Mas Friedman foi mais longe, abordando quase todo o caminho das finanças funcionais de Lerner: todos os gastos do governo seria pagos através da emissão de dinheiro estatal (reservas de moeda e bancárias); quando os impostos fossem pagos, este dinheiro seria “destruído”. Assim, os déficits orçamentais levariam à criação de dinheiro líquido. Excedentes levariam a redução líquida do dinheiro.

Friedman, propôs, assim, conjugar políticas monetária e fiscal, usando o orçamento para controlar a emissão monetária de maneira anticíclica. (ele também teria eliminado a criação de dinheiro privado por bancos através de um requisito de uma reserva compulsória de 100% — ideia baseada em Irving Fisher e Herbert Simons no início de 1930, daí, não haveria criação de “net” dinheiro por bancos privados, eles iriam ampliar a oferta de dinheiro do banco apenas quando eles acumulassem reservas com dinheiro emitido pelo governo.

Friedman acreditava que suas propostas resultariam em forças anti-cíclica fortes para ajudar a estabilizar a economia com políticas monetária e fiscal operando de forma combinada: déficits e criação de dinheiro líquido quando existe desemprego; excedentes e destruição dinheiro líquido, quando ocorre pleno emprego.

Além disso, seu plano de estímulo contracíclico é baseado em regras, e não com base na discricionariedade política, ou seja, iria funcionar automaticamente, rapidamente, e apenas no nível certo.

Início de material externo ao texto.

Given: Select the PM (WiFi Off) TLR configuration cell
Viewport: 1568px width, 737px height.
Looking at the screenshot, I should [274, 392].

Como é bem conhecido, mais tarde, ele se tornou famoso por sua desconfiança da política discricionária, argumentando a favor de “regras” em vez de “autoridades”.

Este artigo 1948 fornece uma maneira elegante de amarrar a política à regras que estabilizam automaticamente produção ao pleno emprego.

Vemos que a “proposta” de Friedman é realmente muito próxima de uma descrição de como as coisas funcionam em uma nação soberana.”